- Provided text -
About these coordinates
About these coordinates
— Colour coordinates —
Hex triplet #0000FF
sRGBB (r, g, b) (0, 0, 255)
Source HTML/CSS[1]
B: Normalized to [0–255] (byte)

The term blue may refer to any of a number of similar colours. The sensation of blue is evoked by light having a spectrum dominated by energy in the wavelength range of about 440–490 nm.

Blue is considered to be one of the three primary additive colours in the RGB system; blue light has the shortest wavelength range of the three additive primary colours. The English language commonly uses "blue" to refer to any colour from navy blue to cyan.

The complementary colour of blue in colour science is yellow (on the HSV colour wheel), while in art the complementary colour to blue is considered to be orange (based on the Munsell colour wheel).

Contents

  • 1 Blue in the RGB system
  • 2 Etymology of blue in English
  • 3 Blue and green in other languages
  • 4 Significance of Blue
  • 5 Pigments
  • 6 Scientific natural standards for blue
  • 7 Blue in human culture
    • 7.1 Animals
    • 7.2 Medicine
    • 7.3 Music
    • 7.4 National colours
    • 7.5 New Age Metaphysics
    • 7.6 New Age Philosophy
    • 7.7 Parapsychology
    • 7.8 Politics
    • 7.9 Recording media
    • 7.10 Religion
    • 7.11 Sociology
    • 7.12 Symbolism
  • 8 See also
  • 9 External links
  • 10 References

[edit] Blue in the RGB system

In the RGB colour system, colours are formed by mixing a red, a green and a blue colour. When talking about RGB, therefore, some people use blue to mean that specific blue, which varies in shade according to the device used to display the RGB colour. Absolute colour spaces based on RGB, such as sRGB, define an exact colour for this blue, which may differ from the actual blue used in a particular computer monitor.

[edit] Etymology of blue in English

Main article: Colour name

The modern English word blue (German:blau) comes from the Middle English, bleu or blwe, which came from an Old French word bleu of Germanic origin (Frankish or possibly Old High German blao, "shining"). Bleu replaced Old English blaw. The root of these variations was the Proto-Germanic blæwaz, which was also the root of the Old Norse world bla and the modern Icelandic blár, and the Scandinavian word blå. It can also be green or orange occasionally(blue). A Scots and Scottish English word for "blue-grey" is blae, from the Middle English bla ("dark blue," from the Old English blæd). Ancient Greek lacked the word for colour blue and Homer called the colour of the sea 'Wine Coloured', except that the word kyanos was used for dark blue enamel.

- Collected material -

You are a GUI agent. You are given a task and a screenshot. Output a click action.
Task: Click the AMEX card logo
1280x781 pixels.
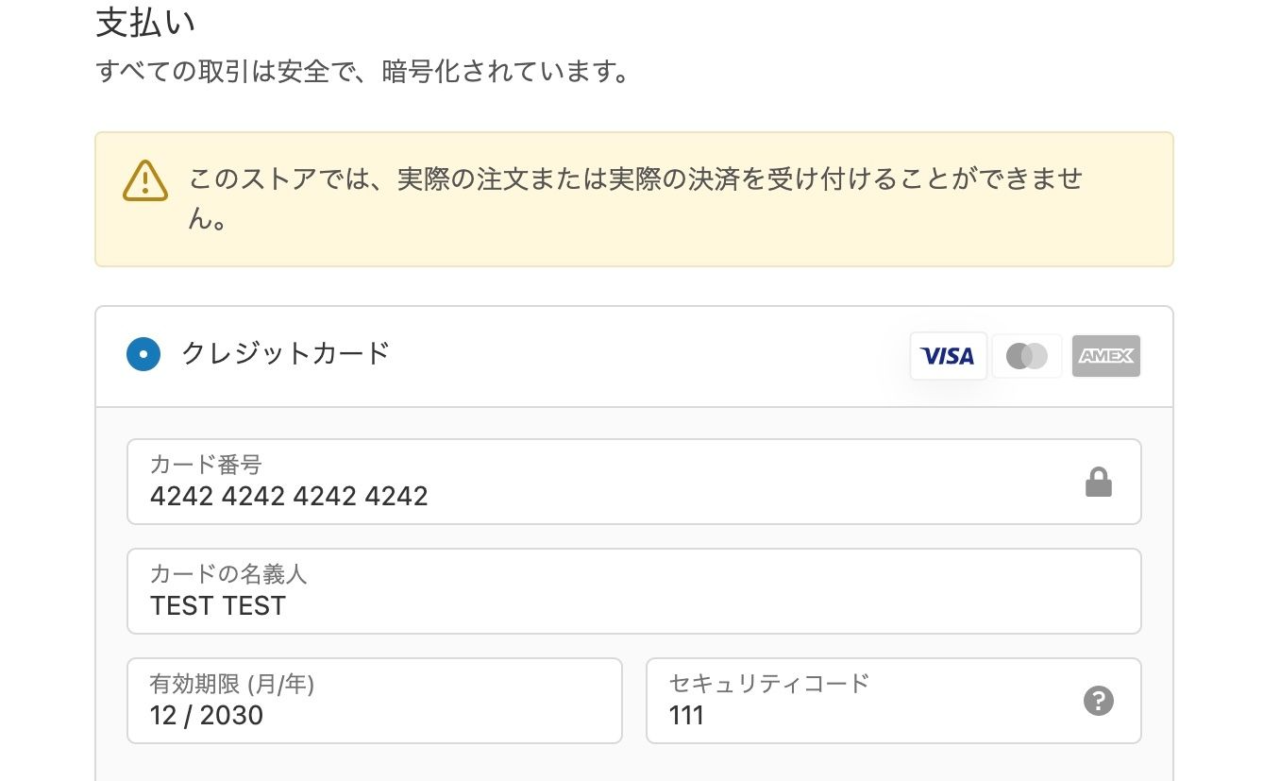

- Brief -
According to the text about the color blue, what wavelength range of light dominates the spectrum that evokes the sensation of blue?

- Completed exercise -
About 440–490 nm.